What the exercise asks:
Where the records below reach the line containing "Privacy Policy (623, 1850)", start transcribing, and end with the line containing "Citas de bolsa (478, 171)", exactly and with nothing else added.
################
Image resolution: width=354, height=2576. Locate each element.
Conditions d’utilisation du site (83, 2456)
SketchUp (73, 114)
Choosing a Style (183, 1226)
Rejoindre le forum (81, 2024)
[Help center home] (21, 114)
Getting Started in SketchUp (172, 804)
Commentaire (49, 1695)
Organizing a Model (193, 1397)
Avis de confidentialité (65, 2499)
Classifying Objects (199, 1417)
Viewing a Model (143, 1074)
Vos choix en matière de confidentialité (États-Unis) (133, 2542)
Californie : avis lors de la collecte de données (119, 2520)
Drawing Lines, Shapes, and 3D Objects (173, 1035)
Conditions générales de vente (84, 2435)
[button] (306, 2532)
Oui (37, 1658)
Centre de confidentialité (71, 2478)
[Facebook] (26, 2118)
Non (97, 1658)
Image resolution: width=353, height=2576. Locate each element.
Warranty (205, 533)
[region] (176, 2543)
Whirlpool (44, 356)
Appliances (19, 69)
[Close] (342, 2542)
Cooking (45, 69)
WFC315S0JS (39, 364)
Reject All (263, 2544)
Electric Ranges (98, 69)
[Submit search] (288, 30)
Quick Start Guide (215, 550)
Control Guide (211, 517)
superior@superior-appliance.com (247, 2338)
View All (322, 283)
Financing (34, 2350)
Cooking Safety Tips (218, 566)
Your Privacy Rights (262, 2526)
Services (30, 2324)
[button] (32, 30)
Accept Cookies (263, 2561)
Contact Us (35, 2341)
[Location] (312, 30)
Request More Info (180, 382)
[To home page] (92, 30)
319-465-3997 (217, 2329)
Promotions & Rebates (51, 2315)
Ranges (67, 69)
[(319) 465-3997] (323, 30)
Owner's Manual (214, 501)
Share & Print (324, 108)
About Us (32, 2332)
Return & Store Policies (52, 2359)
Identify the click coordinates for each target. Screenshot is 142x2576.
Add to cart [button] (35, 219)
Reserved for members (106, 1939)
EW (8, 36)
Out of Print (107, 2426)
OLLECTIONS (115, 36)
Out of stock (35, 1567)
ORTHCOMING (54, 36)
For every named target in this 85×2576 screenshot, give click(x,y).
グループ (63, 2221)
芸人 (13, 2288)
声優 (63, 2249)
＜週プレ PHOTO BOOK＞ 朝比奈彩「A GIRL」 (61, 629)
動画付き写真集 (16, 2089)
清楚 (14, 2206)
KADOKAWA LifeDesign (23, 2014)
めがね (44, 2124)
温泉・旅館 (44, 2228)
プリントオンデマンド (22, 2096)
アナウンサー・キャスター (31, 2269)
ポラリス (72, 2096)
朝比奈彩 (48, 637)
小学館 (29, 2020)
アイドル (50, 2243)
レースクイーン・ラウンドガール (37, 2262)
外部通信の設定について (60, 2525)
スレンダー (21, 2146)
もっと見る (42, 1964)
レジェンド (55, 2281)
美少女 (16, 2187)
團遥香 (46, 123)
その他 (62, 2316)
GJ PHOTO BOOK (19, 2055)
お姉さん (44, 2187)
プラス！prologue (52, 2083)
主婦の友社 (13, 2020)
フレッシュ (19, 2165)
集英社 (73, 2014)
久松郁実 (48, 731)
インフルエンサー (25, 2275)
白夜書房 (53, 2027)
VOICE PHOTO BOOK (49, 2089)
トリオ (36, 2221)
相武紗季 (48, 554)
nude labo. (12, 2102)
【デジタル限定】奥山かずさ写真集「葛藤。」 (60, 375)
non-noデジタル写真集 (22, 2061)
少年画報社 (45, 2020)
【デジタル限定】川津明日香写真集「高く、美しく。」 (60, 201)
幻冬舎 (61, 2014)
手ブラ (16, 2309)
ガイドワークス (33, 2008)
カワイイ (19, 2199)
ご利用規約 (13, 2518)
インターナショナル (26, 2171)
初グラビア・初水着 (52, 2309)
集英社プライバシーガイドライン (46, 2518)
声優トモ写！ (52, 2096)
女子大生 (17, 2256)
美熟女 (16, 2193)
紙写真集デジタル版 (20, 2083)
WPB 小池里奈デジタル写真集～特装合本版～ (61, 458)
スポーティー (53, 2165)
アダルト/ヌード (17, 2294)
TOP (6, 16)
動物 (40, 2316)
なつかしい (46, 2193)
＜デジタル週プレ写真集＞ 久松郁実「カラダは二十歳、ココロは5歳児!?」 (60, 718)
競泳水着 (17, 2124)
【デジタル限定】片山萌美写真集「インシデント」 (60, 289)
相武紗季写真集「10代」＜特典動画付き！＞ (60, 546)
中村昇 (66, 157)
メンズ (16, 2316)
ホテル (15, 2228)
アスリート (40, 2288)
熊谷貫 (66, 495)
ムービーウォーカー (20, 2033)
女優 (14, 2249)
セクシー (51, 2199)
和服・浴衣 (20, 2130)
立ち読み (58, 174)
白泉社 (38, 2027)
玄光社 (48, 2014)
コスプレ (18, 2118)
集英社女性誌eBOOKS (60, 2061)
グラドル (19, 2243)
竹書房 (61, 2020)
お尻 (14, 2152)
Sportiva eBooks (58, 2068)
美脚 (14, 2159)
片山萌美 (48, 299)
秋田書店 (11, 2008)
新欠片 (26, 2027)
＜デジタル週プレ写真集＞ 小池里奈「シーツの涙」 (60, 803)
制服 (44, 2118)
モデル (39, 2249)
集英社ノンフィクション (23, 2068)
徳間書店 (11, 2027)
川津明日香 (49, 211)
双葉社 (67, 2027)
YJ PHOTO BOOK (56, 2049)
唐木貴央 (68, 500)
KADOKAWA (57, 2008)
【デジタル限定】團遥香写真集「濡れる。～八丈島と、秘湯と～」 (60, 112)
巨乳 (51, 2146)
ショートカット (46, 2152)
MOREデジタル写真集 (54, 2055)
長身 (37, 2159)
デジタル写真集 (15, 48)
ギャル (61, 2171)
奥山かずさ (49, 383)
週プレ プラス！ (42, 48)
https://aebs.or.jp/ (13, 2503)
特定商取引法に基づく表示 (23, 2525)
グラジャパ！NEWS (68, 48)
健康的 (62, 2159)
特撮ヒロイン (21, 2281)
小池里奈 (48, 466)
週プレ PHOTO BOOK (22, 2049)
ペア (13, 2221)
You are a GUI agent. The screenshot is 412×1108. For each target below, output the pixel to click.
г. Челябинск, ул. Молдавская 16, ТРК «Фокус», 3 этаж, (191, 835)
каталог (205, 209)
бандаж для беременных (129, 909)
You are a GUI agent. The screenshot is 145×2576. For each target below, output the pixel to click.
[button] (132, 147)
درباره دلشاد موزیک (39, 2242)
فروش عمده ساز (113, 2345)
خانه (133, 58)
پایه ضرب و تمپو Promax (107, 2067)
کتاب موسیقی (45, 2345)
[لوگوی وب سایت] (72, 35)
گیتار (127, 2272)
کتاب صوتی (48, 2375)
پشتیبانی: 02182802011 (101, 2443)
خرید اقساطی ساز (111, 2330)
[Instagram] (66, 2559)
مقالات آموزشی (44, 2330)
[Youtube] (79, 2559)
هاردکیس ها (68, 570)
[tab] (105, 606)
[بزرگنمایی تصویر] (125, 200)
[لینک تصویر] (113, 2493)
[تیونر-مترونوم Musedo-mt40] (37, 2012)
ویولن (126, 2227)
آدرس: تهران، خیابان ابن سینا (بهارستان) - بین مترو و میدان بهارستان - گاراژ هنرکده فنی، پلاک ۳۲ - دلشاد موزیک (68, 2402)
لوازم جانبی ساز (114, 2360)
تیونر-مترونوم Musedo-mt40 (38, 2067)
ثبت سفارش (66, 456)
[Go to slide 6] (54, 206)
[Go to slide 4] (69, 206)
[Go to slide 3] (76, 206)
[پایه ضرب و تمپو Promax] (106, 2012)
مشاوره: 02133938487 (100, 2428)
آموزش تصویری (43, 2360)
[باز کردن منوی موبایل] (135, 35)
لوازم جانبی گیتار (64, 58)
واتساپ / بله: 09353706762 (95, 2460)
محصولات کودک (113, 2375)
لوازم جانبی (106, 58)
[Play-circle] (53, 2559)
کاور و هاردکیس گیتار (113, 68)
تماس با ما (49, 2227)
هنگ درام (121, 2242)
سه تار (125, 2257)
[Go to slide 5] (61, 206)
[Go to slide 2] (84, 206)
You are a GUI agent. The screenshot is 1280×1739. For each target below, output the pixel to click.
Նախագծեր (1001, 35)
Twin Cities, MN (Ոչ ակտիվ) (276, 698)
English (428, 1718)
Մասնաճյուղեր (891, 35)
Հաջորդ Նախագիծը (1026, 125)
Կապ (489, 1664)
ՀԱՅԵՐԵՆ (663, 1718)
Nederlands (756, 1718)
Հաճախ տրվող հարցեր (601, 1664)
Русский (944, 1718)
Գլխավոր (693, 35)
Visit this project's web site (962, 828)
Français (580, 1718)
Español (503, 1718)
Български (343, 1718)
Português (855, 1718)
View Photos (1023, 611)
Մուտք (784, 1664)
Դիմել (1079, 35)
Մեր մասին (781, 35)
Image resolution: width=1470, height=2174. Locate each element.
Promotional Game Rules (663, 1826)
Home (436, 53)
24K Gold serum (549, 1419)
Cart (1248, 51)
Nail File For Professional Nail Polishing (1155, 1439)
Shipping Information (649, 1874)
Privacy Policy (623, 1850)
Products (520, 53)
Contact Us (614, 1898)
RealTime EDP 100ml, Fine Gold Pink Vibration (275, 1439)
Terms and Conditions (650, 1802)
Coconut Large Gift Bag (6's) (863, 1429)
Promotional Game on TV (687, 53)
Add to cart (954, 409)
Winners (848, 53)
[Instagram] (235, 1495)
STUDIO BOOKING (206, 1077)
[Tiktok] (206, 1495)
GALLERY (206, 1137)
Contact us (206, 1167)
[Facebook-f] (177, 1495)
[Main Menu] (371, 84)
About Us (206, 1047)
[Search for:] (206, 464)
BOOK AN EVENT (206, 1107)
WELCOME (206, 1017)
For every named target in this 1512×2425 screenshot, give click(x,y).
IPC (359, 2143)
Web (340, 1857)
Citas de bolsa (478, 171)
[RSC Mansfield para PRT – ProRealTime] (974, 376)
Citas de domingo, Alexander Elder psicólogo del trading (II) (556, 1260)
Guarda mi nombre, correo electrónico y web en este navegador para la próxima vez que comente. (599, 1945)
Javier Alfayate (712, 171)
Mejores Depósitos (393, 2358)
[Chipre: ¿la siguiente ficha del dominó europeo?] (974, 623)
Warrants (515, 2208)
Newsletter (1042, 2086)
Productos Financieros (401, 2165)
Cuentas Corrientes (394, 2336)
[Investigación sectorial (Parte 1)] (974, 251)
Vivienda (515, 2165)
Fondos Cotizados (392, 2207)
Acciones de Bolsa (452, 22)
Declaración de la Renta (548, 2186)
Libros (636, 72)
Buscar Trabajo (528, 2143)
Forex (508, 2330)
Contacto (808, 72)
################
Response for this exercise:
Privacy Policy (623, 1850)
Products (520, 53)
Contact Us (614, 1898)
RealTime EDP 100ml, Fine Gold Pink Vibration (275, 1439)
Terms and Conditions (650, 1802)
Coconut Large Gift Bag (6's) (863, 1429)
Promotional Game on TV (687, 53)
Add to cart (954, 409)
Winners (848, 53)
[Instagram] (235, 1495)
STUDIO BOOKING (206, 1077)
[Tiktok] (206, 1495)
GALLERY (206, 1137)
Contact us (206, 1167)
[Facebook-f] (177, 1495)
[Main Menu] (371, 84)
About Us (206, 1047)
[Search for:] (206, 464)
BOOK AN EVENT (206, 1107)
WELCOME (206, 1017)
For every named target in this 1512×2425 screenshot, give click(x,y).
IPC (359, 2143)
Web (340, 1857)
Citas de bolsa (478, 171)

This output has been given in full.